La révolution positive des renouvelables est appelée à précipiter le déclin annoncé du charbon. Alors que la pollution de l’air a atteint des niveaux insupportables dans les grandes villes chinoises à cause notamment des centrales à charbon, la consommation de cette source d’énergie a diminué en 2014 pour la première fois. Et une nouvelle baisse d’environ 10 % est programmée pour cette année. Il est de plus en plus probable que la Chine – de très loin le premier consommateur mondial – ait déjà passé son pic de consommation de charbon, qui n’était pourtant planifié que pour 2020 par les autorités.
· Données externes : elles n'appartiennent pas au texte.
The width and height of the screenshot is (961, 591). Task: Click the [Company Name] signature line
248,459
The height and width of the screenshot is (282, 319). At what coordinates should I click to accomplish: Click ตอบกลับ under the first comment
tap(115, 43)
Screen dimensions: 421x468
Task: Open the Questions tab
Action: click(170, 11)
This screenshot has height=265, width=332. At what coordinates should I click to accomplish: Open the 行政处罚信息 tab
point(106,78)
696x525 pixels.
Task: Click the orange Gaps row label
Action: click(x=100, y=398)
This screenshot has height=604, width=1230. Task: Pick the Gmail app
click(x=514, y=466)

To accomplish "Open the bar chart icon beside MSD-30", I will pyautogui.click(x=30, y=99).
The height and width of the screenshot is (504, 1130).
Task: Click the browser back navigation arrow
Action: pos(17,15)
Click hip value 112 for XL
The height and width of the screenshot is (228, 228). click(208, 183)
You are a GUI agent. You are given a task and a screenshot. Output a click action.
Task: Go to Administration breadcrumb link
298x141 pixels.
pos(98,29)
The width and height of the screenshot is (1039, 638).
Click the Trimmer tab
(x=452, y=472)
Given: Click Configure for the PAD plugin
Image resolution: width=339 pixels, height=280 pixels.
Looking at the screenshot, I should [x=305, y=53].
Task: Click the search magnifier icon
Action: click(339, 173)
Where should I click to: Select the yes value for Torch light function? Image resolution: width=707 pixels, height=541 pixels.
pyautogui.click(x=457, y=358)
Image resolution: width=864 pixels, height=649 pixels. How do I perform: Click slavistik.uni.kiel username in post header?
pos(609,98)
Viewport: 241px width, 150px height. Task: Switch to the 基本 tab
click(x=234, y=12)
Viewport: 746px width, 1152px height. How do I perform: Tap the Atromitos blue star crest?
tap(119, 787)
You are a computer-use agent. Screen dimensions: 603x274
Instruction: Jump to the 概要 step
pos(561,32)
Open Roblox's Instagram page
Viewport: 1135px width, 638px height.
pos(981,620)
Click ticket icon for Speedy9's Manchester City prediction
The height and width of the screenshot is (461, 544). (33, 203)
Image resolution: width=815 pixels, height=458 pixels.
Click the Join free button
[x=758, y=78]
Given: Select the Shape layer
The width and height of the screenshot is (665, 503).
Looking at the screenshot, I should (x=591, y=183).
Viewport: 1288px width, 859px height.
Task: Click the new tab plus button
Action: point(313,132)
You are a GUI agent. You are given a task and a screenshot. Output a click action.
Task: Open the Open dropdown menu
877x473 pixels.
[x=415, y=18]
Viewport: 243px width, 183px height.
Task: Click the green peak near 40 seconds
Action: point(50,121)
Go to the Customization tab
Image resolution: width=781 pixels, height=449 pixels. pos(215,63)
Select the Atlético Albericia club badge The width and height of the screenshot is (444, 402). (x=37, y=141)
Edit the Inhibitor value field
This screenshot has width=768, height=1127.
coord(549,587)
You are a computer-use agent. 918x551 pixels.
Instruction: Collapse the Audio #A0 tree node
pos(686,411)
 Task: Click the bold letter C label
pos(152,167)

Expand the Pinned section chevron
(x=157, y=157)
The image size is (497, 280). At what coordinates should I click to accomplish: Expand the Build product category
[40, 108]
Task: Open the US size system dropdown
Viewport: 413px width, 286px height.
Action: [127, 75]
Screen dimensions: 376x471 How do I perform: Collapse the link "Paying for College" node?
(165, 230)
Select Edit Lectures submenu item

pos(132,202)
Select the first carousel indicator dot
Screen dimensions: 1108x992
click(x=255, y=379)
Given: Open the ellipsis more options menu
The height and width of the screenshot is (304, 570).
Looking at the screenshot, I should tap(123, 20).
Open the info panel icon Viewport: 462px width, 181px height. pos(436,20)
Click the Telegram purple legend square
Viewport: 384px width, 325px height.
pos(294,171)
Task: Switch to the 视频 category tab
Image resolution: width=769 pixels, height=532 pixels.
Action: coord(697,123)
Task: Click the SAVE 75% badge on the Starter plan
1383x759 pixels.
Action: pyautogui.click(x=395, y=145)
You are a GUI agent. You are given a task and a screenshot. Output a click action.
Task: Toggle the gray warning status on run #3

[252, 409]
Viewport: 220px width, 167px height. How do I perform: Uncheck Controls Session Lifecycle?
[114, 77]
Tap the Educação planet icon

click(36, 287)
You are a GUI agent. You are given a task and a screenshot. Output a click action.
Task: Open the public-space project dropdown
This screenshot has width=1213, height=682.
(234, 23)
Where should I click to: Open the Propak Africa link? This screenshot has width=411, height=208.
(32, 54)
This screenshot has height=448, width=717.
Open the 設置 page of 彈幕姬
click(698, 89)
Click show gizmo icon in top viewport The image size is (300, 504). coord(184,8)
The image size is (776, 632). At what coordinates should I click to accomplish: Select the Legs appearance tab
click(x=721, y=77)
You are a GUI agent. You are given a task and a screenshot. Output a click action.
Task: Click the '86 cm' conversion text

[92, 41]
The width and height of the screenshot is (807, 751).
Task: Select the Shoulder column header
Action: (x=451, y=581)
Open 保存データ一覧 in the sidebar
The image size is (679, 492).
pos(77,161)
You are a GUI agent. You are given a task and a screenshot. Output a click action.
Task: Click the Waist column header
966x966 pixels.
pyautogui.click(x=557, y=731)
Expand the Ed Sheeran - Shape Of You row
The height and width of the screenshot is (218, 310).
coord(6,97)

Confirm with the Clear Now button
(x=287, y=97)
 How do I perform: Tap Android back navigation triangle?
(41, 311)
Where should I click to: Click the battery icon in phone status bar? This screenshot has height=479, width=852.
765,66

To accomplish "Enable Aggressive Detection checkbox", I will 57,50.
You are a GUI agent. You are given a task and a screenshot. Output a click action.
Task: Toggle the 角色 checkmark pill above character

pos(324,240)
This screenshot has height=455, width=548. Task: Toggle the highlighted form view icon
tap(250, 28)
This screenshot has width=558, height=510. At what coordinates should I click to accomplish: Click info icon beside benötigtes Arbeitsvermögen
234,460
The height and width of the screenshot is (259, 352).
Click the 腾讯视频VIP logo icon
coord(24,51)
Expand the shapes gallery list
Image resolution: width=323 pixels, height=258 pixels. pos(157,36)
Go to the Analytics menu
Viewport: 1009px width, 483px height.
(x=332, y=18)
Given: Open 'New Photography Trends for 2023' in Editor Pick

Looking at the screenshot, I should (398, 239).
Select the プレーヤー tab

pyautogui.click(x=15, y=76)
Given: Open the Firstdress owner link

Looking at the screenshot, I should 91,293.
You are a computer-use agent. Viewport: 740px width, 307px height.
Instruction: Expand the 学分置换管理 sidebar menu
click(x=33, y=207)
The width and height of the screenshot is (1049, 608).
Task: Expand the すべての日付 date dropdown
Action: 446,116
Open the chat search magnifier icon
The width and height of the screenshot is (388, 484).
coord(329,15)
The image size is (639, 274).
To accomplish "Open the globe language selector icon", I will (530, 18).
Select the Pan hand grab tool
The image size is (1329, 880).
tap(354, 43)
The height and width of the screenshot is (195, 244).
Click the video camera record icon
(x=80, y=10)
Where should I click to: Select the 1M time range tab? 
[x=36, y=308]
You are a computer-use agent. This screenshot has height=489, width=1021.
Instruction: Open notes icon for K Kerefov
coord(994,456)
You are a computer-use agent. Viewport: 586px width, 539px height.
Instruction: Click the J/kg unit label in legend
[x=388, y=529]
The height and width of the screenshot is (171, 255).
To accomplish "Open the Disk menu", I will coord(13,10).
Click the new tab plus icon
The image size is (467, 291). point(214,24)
Posons une troisième et dernière question aux ministres des finances. Depuis deux ans, alors que les marchés boursiers engrangeaient des gains importants, le cours des compagnies charbonnières australiennes, qui exportent leur production notamment en Chine, a-t-il : augmenté, stagné ou chuté ? Les capitalisations des plus grandes entreprises parlent d’elles-mêmes : - 42 % pour Aquila Resources, - 67 % pour Whitehaven Coal et - 80 % pour Yancoal ! Au-delà des enjeux moraux liés au fait que l’exploitation des réserves fossiles est incompatible avec la préservation d’un monde soutenable pour les générations futures, il y a donc de bonnes raisons, purement financières, de se désinvestir dès aujourd’hui du charbon !

Une trop lente révolution

Cette révolution est d’ores et déjà en marche. Mais elle est encore trop lente. A défaut d’un grand coup d’accélérateur, on ne peut aujourd’hui exclure le scénario du pire : un monde dévasté par un dérèglement climatique incontrôlé. En Syrie, au Nigeria, le dérèglement climatique est déjà un « démultiplicateur de conflits », selon l’expression du ministère de la défense américain. Et comme le rappelait François Hollande à la tribune de l’ONU en 2014, on compte déjà trois fois plus de réfugiés climatiques que de réfugiés pour cause de conflits armés. Il est tout simplement impossible d’envisager un monde en paix dans un chaos climatique. Peut-on espérer promouvoir le développement et accéder à la prospérité économique et financière dans un environnement trop dégradé pour nourrir les populations, exposé à des catastrophes naturelles de plus en plus fréquentes et intenses, et où la pénurie de ressources provoque des conflits sanglants et déstabilise des régions entières ?

Mesdames et messieurs les ministres des finances, madame la directrice générale du FMI, monsieur le président de la Banque mondiale, madame et messieurs les banquiers centraux, il n’y a pas d’arbitrage entre climat et prospérité. Bien au contraire : la lutte contre le dérèglement climatique est aujourd’hui une condition de notre prospérité future. Pour espérer accomplir la mission cruciale qui vous incombe, il vous faut faire de la lutte contre le dérèglement climatique une priorité absolue. Maintenant.

Pascal Canfin, ancien député européen EELV et ancien ministre délégué au développement, est aujourd’hui conseiller principal sur les affaires internationales et sur le climat auprès du World Resources Institute.